Hackers Drain Fantom Foundation Wallets For $7 Million

Andrew Throuvalas Oct 17, 2023 19:20
Fantom (FTM) fell 5% after hack took place, which still has no known cause or suspect.

The Fantom Foundation has been drained of hundreds of millions of dollars from its crypto wallets by a phishing scammer, according to blockchain security firm CertiK.

Fantom is a smart contract and Dapp platform focused on enhanced speed, making transactions more efficient than other layer-one blockchains like Ethereum. Tuesday’s hack affects only the Fantom Foundation – not the blockchain itself.

Fantom Loses $7 Million

The foundation, which oversees development for the Fantom blockchain, lost at least $470,000 on Fantom and another $187,000 on Ethereum. According to CertiK, stolen funds have now been consolidated into a wallet holding roughly 4,500 ETH, worth approximately $7 million.

“Estimated loss is ~$7m across multiple wallets,” said CertiK.

On-chain data shows that the hacker’s wallet has received a variety of tokens from Fantom, including ETH, Tether (USDT), USD Coin (USDC), Dai stablecoin (DAI), Convex token (CVX), Fantom USD (FUSD), and others.

**Stored data**.

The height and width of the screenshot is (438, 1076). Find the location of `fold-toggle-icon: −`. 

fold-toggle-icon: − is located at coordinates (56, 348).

**Work required**. Continue the news report above on the hack of the Fantom Foundation's wallets, starting right after its final sentence.

**Exercise output**.
According to pseudonymous on-chain sleuth Spreek—who was cited by CertiK on Twitter—Fantom’s wallets may have lost as much as $6.7 million, though this amount has not yet been confirmed. A wallet possibly belonging to a team member, they said, lost $3.4 million, and other non-tagged wallets that appear to be controlled by foundation team members were also affected.

“Notably they unwound a lot of fairly complex DeFi stuff on it, so probably someone quite familiar with DeFi ecosystem,” wrote Spreek about the hacker.

Neither Certik nor the Fantom Foundation immediately responded to Decrypt’s request for comment.

The Fantom token (FTM) price fell 4.52% on Tuesday following the hack, sinking from $0.1855 to $0.1771 – a near seven-day low.

Who is Behind the Hack?

The culprit behind the Fantom hack remains unknown. But a host of multi-million dollar crypto hacks over the past few months have been traced back to the North Korean Lazarus Group. Blockchain investigators at Elliptic say the organization was likely behind the $54 million CoinEX trading platform hack in September, and the $100 million Atomic wallet hack in June.

According to Elliptic, the group is re-centering its focus on hacking centralized entities over decentralized finance protocols by using social engineering attacks.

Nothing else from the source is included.